How does GMSA membership connect Hummingbird to UnCapped?
Camacho has been a member of the GMSA for almost four years, and that membership is steering her next move. The event she is preparing for is UnCapped, the GMSA showcase she expects to return in August. She is looking forward to the turnout and, in her words, the “great exposure.”
UnCapped is GMSA’s annual exhibition, marketplace and food festival for the country’s agro-processors. According to GMSA, the event was launched about a decade ago and runs on a model where exhibitors pay nothing to take part, and recent stagings have brought more than 100 local entrepreneurs to the Guyana National Stadium. GMSA has also signalled wider ambitions, speaking publicly about taking an UnCapped showcase to the United States and establishing a business incubator to help local manufacturers scale.
Why would a sauce maker exhibit at a building expo?
Foot traffic. The International Building Expo is Guyana’s largest housing and construction event, and it draws very large crowds, with a recent staging estimated at around 100,000 visitors. The 2026 edition ran from 25 to 28 June at the Guyana National Stadium in Providence, organised by the Central Housing and Planning Authority under the Ministry of Housing and Water, and themed around the country’s 60th year of independence.
A construction expo is not an obvious home for cassareep and tea. But for a small consumer brand, the calculation is simple. Where the crowds go, the brand follows. A booth among the home-builders and mortgage desks puts Hummingbird in front of thousands of shoppers it would not otherwise meet, which is the same logic that takes the brand to UnCapped later in the year.
Frequently asked questions
Who owns Hummingbird Products?
Deoranie Camacho is the owner and proprietor. She has run the agro-processing brand for close to five years and has been a member of the Guyana Manufacturing and Services Association for almost four.
What is cassareep?
Cassareep is a thick, dark, seasoned syrup boiled down from cassava. It is the essential ingredient in Guyanese pepperpot, giving the stew its deep colour and flavour, and it is also used in other stews and bakes.

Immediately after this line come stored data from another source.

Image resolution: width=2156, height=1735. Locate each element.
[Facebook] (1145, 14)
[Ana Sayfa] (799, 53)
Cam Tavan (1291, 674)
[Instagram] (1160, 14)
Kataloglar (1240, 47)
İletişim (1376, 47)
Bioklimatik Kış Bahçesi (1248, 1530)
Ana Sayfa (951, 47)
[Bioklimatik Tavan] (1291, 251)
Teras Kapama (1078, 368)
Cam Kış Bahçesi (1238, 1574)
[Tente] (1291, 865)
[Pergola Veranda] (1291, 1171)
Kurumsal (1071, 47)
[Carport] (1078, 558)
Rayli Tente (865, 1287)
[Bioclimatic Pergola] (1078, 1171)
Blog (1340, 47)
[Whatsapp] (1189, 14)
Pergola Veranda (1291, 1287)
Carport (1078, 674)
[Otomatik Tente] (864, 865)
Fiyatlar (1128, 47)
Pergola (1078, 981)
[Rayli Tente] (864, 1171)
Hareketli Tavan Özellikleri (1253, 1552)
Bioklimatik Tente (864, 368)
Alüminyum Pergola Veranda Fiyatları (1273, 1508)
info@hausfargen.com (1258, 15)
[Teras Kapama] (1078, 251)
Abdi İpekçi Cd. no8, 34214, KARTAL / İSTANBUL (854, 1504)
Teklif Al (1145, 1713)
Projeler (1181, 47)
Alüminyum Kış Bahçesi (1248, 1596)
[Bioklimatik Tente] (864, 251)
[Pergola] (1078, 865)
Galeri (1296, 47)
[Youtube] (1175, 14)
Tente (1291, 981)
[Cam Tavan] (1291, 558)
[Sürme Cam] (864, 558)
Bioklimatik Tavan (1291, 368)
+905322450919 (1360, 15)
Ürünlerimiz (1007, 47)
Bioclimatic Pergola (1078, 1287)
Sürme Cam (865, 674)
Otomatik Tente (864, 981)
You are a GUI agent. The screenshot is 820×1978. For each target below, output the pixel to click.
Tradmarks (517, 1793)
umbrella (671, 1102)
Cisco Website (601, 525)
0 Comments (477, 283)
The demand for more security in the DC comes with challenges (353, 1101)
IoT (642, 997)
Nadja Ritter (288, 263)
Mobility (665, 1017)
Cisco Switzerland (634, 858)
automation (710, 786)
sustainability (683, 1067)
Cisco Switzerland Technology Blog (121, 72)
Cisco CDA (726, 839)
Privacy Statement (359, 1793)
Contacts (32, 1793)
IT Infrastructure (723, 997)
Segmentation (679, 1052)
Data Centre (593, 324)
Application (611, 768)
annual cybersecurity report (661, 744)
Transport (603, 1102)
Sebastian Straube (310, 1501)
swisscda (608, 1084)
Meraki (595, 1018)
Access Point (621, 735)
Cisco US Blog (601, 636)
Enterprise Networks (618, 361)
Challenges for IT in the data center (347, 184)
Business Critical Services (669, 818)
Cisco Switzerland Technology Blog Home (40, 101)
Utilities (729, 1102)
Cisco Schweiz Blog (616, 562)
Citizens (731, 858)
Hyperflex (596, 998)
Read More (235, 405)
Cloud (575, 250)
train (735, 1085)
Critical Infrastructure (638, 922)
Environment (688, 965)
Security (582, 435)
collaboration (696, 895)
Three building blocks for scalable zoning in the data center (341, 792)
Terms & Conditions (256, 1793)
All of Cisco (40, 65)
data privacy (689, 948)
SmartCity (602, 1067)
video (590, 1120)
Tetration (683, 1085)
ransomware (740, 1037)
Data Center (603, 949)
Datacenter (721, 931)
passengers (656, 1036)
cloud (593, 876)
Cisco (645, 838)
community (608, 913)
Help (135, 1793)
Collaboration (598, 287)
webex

Where are Hummingbird’s ingredients sourced?
From rural producers. The cassareep comes from women’s groups in Region 9, the molasses from a Demerara sugar estate, and the peppers from farmers along the river that gives the pepper sauce its name.
Where can I buy Hummingbird Products?
The range is available at Survival Supermarket. The brand says it will also be stocked at The Guyana Shop, the Guyana Marketing Corporation outlet for locally made goods.
What is GMSA’s UnCapped?
UnCapped is the GMSA’s annual exhibition, marketplace and food festival for Guyana’s agro-processors. Exhibitors take part free of charge, and recent editions have featured more than 100 local businesses at the Guyana National Stadium.
Disclosure: La Caribeña News founder and managing director Theon Alleyne serves as a director of the Guyana Manufacturing and Services Association (GMSA) and chairs its Services Sub-Sector. GMSA organises UnCapped, referenced in this article. He is also Vice President and Public Relations Officer of the Essequibo Islands–West Demerara Chamber of Commerce and Industry (R3CCI). Per La Caribeña News Newsroom Article Guidelines v1.1, Section 12.